Learn About SQL Server Disaster Recovery from Greg Robidoux of Edgewood Solutions
Can you provide any examples of disaster recoveries you have been involved in?
Some of the disasters that I have been involved in have included power outages, generator failure, hardware failure, data corruption, DBA mistakes, network changes and system overloads. Each area requires a different set of people and a different approach of how to handle the issues. The disaster recovery plan should address each of these items and the steps for a successful recovery.
What are the biggest mistakes people make when they create a disaster recovery plan?
They do not keep it current and they do not test. All things sound great in theory and look good on paper, but if you do not test your plan, how will you know if it works? Also, keeping documentation current is extremely important. Configurations constantly change and not maintaining your documentation will make your plan fail. Generally once a step in the plan does not work, people are prone to throwing aside the plan and trying to fix the problem based on their knowledge.
What are some myths about disaster recovery plans?
I think the biggest myth is that a disaster recovery plan is only needed for total site recovery. Since the odds of this are not great, most people look at putting a plan together as a futile exercise that is not going to reap any benefits. Disaster recovery should be redefined as “recovery from unplanned downtime”.

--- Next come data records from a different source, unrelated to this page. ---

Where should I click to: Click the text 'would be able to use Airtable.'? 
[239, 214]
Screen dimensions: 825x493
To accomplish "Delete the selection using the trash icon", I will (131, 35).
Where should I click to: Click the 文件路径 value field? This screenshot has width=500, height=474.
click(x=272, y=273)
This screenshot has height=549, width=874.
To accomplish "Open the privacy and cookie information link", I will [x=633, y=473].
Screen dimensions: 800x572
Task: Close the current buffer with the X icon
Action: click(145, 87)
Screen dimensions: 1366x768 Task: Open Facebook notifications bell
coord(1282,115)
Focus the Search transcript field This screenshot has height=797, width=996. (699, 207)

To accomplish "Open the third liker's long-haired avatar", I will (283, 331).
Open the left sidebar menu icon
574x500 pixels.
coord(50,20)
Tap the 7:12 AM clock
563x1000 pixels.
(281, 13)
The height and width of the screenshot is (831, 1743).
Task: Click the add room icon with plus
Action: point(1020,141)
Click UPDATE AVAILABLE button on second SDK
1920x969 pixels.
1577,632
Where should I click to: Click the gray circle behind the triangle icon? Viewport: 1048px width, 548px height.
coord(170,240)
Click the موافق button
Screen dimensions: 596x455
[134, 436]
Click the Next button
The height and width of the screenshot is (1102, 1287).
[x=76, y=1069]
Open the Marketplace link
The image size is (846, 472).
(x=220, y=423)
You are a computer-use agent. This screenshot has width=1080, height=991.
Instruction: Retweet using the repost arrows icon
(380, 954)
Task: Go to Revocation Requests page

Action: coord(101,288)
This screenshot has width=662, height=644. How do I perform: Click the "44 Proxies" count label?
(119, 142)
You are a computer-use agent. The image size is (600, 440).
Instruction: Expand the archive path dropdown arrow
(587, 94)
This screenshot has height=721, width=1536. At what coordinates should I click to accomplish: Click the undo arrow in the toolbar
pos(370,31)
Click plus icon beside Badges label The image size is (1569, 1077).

How can a DBA learn more about disaster recovery?
There are several great resources on the web that DBAs can consult. Just doing searches for keywords on search engines will reveal a lot of information specific to SQL Server as well as more general information. The areas that DBAs should continue to improve on are planning and documentation skills. These two areas are key to Disaster Recovery, but also to any other procedural process that needs to be developed for their database environment.
Besides what has already been covered, what else would you like to mention?
A disaster recovery plan is definitely a key process that all companies should invest the time in preparing and maintaining. It’s like an insurance policy, most of the time you think it’s a waste of money and you don’t need it, but that one time you really need it you’re sure glad you had a plan in place. When a plan does not exist, more time is wasted on communicating the issue and how it is going to be resolved instead of actually fixing the problem. If a plan exists, you can just tell your users and management that the details are in the plan, so let me get to resolving the problem!